Excerpted passage:
-=-=-
Revealed: Motsa's plans for his bus rank
MANZINI – Businessman Moses Motsa has submitted to local authorities a site plan that includes the proposed construction of a bus rank on his property near the Sydney Williams Primary School.
He suggests a total of 46 public transport vehicles for the use of the proposed rank.
The site plan has been slated for consideration by the Municipal Council of Manzini.
Part of the plan, which was shown to the Times by reliable sources before it was submitted to the Council, shows a shopping mall, parking space as well as office space.
The bus rank will accommodate at least 10 big buses and 36 kombis at full capacity.
Parking will also be available for general shoppers.
If the plans are eventually approved, they will change the look of the eastern part of the city for good.
Motsa was unavailable for comment when called to provide details on the proposed resumption of construction. However, Council Public Relations Officer, Matho-koza Thwala, confirmed that the plans were submitted to Council.
"Council will look at them in the same manner that it looks at all other plans submitted to it," he said.
A scoping meeting for the development of the area is expected to feature opposition, since recently the rate-payers petitioned council not to approve the construction of a bus rank in the area.
The Sydney Williams School in particular complains that a bus rank is not conducive to a learning environment. There is also a women’s clinic directly opposite the proposed development.
Motsa’s site hogged headlines recently when East-bound transport operators forcefully moved to it and abandoned the Satellite Bus Rank. However, the Council took Motsa to court, arguing that he should not be allowing the operators to use his property unofficially.ã€€
The court gave the operators three days to vacate Motsa’s property and move to the Satellite Bus Rank. Though the operators obliged, they then went on strike. Currently they are using the Satellite Bus Rank after a court order calling on operators to refrain from boycotting the public transport services.
-=-=-
Dataset section:
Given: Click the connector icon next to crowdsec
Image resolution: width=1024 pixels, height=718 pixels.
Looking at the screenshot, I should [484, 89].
-=-=-
Assignment: In the news article about Moses Motsa's proposed bus rank, how many vehicles of each type will the rank hold at full capacity?

Written solution: At least 10 big buses and 36 kombis.